El director de "Blancanieves" Pablo Berger

El director de “Blancanieves” Pablo Berger

La tercera que menciono, “Las aventuras de Tadeo Jones”, otro taquillazo patrio, era firme candidata al Goya a la Mejor Película de Animación pero sorprendió, además, con premios a la mejor dirección novel (pasando por encima de Paco León) y al mejor guión adaptado. Una pena no haber tenido oportunidad de disfrutar más de “O Apóstolo”, otra de las nominadas en su categoría, que ha sufrido una distribución penosa.

Los Goya de ayer, además de por ser la ceremonia reivindicativa que se suponía, en la que la mayoría de los discursos derrocharon elegancia, ironía o ambas cosas (no miro a José Corbacho, que metió su arenga con calzador), destacará por el cambio generacional que tanta falta le hace a nuestro cine. Pablo Berger, Alberto Rodríguez y Jota Bayona ya son cineastas experimentados que no traen su primera película a los Goya, pero que muestran lo que se puede hacer en este país con la narrativa cinematográfica. Es una pena que “Grupo 7”, cine de género en el país, que buena falta nos hace, se fuese sólo con dos premios, el de mejor actor revelación y el mejor actor secundario. Tocaba que se lo diesen a Sacristán, nunca nominado, pero Antonio de la Torre hacía un papelón en el thriller político ambientado en Sevilla. Fernando Trueba, todo un señor, artífice de grandes películas de la historia del cine español, se fue a casa de vacío con “El artista y la modelo”.

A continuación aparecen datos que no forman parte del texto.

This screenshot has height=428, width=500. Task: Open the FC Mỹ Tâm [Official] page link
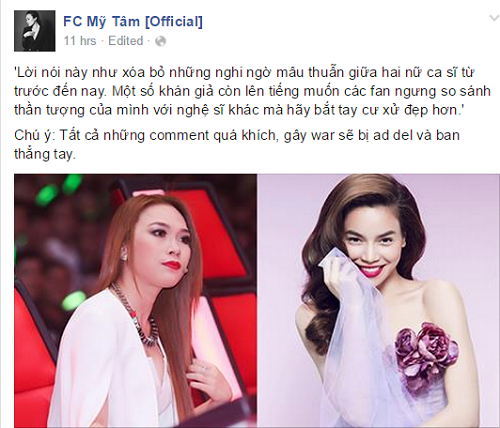[133, 22]
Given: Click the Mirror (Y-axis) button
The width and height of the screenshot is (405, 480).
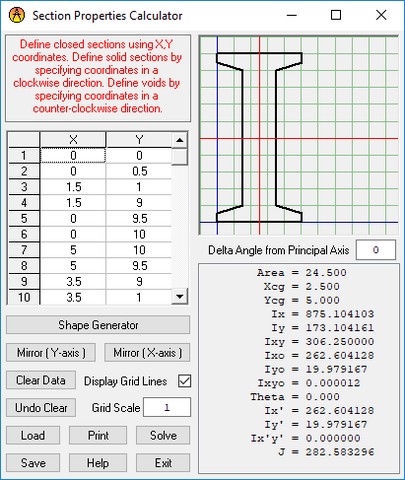Looking at the screenshot, I should click(x=51, y=353).
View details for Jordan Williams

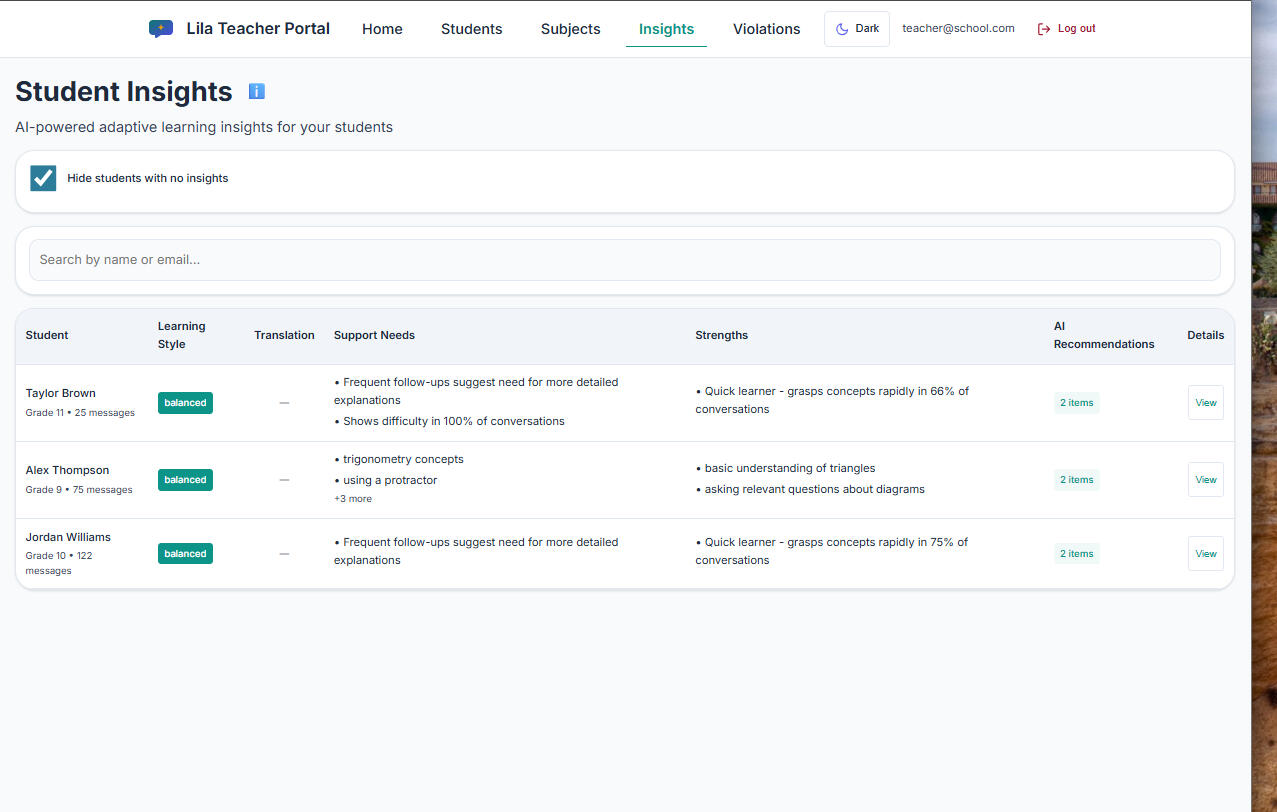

Los peores momentos, que probablemente los hubo, no cuentan al lado del gran error de Adriana Ugarte y Carlos Santos, que confundieron el sobre que indica quién gana con aquel que indica quién recoge los premios, en el Goya a la mejor canción. Le dieron el triunfo a “Els Nens Salvatjes”, de Pablo Cervantes, cuando la ganadora era “Blancanieves”. Una pena para “Els Nens Salvatjes”, triunfadora en el último Festival de Málaga, que también se fue de vacío.

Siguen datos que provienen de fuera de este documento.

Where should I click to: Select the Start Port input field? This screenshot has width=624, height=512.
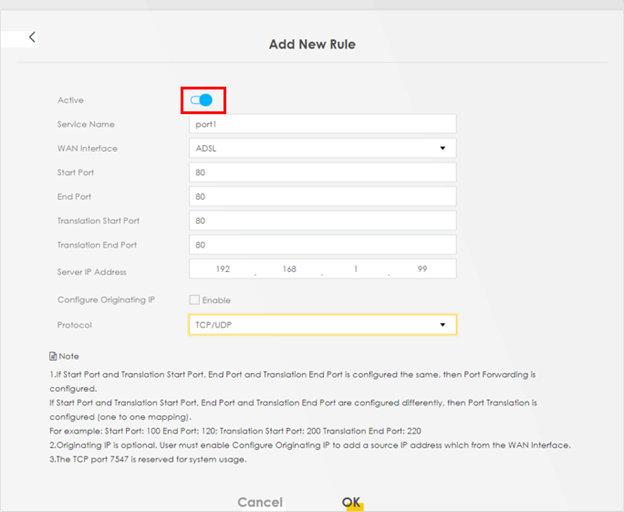[323, 172]
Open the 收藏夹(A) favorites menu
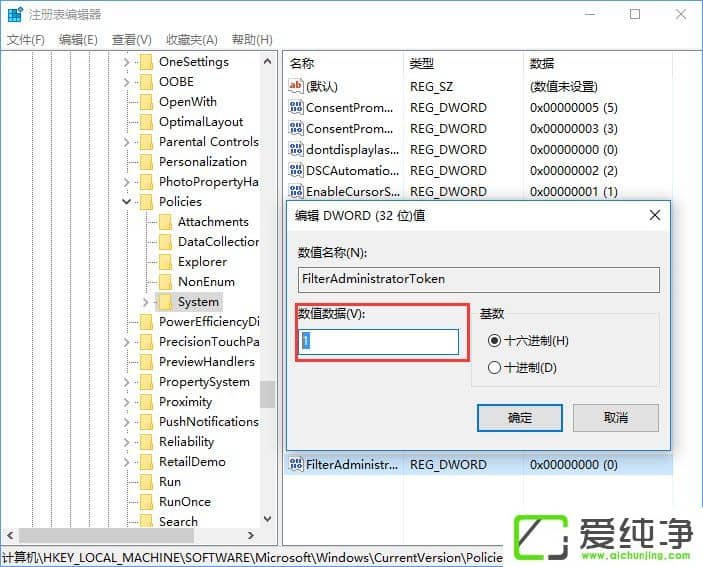Viewport: 703px width, 567px height. pos(191,40)
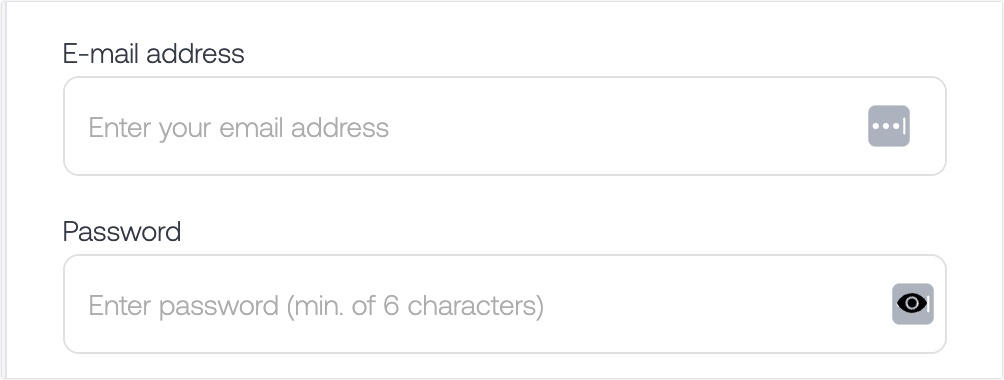Show password using the eye icon
1004x380 pixels.
(912, 304)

Lo mejor de la gala, sin ninguna duda, fue el monólogo de Conchita, la gran Velasco, premio de honor, relatando la frustración que le supuso no ganar el Goya por “Más allá del jardín” y que su sobrina, Manuela Velasco, tuviese uno. También tuvo su puntillo Resines riéndose de su rap del año pasado, un momento vergonzoso que este año el actor llevó con mucha elegancia y unas cuantas piruetas. Los discursos de Maribel Verdú (Goya a la mejor actriz protagonista), Candela Peña (Goya a la mejor actriz secundaria) y Javier Bardem (productor del ganador al Goya al mejor documental) se llevaron la palma en cuanto a reivindicación y clase, mientras que Almodóvar dejó claro, con unos inseparables Carlos Areces, Raúl Arévalo y Javier Cámara, que la máquina de promoción de Los amantes pasajeros está ya a pleno rendimiento.

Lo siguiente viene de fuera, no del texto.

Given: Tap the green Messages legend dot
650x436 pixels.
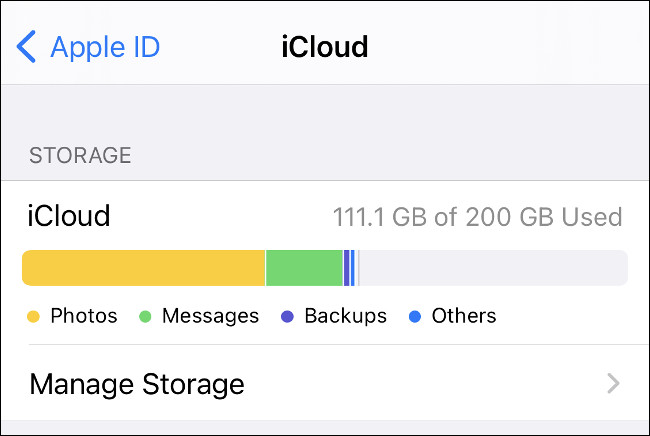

Julián López, Ernesto Sevilla y Joaquín Reyes

Julián López, Ernesto Sevilla y Joaquín Reyes

El año que viene será un año Almodóvar. Nunca se sabe si sucederá como con “Volver” (riada de premios) o como con “La piel que habito” (escasez de los mismos). Se auguran meses duros  y escasos en cine español y, sin embargo, tal vez precisamente porque vayan a ser menos las películas, una espera que aumente la variedad. Como dijo Eva Hache al finalizar su monólogo introductorio: “No me gustaría irme sin mencionar esas películas que, a pesar de unas críticas maravillosas e interpretaciones fantásticas, no han conseguido ninguna nominación. Lo que pasa es que me sucede como a vosotros, los académicos, que no me acuerdo de ninguna.”

Pues a ver si el año que viene, con tanto fervor por el cine español como tenemos, se nos ocurre echar la vista atrás y acordarnos de todas. Nos vendría muy bien.